An attack can affect several hosts or users and raises different alert types stemming from a single event. All artifacts, assets, and alerts from a threat event are gathered into an Incident. Using this SIEM Connector, you can seamlessly ingest Cortex XDR Incident Logs into DNIF.
This integration empowers your Security Information and Event Management (SIEM) system with enriched threat intelligence, enhancing overall visibility and aiding in comprehensive security analytics.
Pre-requisites
- FQDN:
- The FQDN is a unique host and domain name associated with each tenant. When you generate the API Key and Key ID, you are assigned an individual FQDN.
- API Key:
- The API Key is your unique identifier used as the "Authorization:{key}" header required for authenticating API calls.
- Depending on your desired security level, you can generate two types of API keys, Advanced or Standard, from your Cortex XDR app.
- API Key ID:
- The API Key ID is your unique token used to authenticate the API Key. The header used when running an API call is "x-xdr-auth-id:{key_id}".
Reference Document:
https://docs-cortex.paloaltonetworks.com/r/Cortex-XDR/Cortex-XDR-API-Reference/Get-Started-with-APIs
Steps to derive prerequisites:
- Get your Cortex XDR API Key
- In Cortex XDR, navigate to Settings → Configurations → Integrations → API Keys.
-
-
- Select + New Key.
- Choose the type of API Key (Advanced or Standard) based on your desired security level.
- If using the Advanced API key, consider enabling the expiration date and provide a comment.
- Select the desired level of access for this key.
- Generate the API Key.
- Copy the API key, and then click Done. This value represents your unique Authorization:{key}.
Note: You will not be able to view the API Key again after this step, so ensure that you copy it before closing the notification.
-
2. Get your Cortex XDR API Key ID.
- In the API Keys table, locate the ID field.
- Note your corresponding ID number. This value represents the x-xdr-auth-id:{key\_id} token.
3. Get your FQDN.
- Select your API key and click Copy URL .
Cortex XDR API URIs are made up of your unique FQDN, the API name, and the endpoint.
For example, https://api-{fqdn}/public_api/v1/{name of api}/{name of call}/.
Don’t forget to replace the example variables with your unique API key, API key ID, and FQDN tenant ID.
To authenticate the URL generated after replacing the variables, you can simply execute the CURL command or use Python.
Standard Key cURL Example
curl -X POST https://api-{fqdn}/public_api/v1/{name of api}/{name of call}/
-H "x-xdr-auth-id:{key_id}"
-H "Authorization:{key}"
-H "Content-Type:application/json"
-d '{}'
Standard Key Python 3 Example
import requests
def test_standard_authentication(api_key_id, api_key):
headers = {
"x-xdr-auth-id": str(api_key_id),
"Authorization": api_key
}
parameters = {}
res = requests.post(url="https://api-{fqdn}/public_api/v1/{name of api}/{name of call}",
headers=headers,
json=parameters)
return res
After you verify authentication, you add credentials to Cortex XDR connector configuration.
Configurations
The following are the configurations to forward Cortex XDR Connector logs to DNIF.

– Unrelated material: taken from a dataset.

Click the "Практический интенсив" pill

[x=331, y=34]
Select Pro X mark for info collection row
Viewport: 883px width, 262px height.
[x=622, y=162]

Field Name | Description |
Connector Name | Enter a name for the connector |
FQDN | Enter the FQDN for Connector |
API Key | Enter the API key for the connector |
API Key ID | Enter the Cortex XDR API Key ID |
- Click Save after entering all the required details and click Test Connection, to test the configuration.
- A Connection successful message will be displayed on screen along with the time stamp.
- If the connection is not successful an error message will be displayed.
Refer Troubleshooting Connector Validations for more details on the error message.
Once the connector is configured, validate if the connector is listed under Collection Status screen with status as Active. This signifies the connector is configured successfully and data is ready to ingest.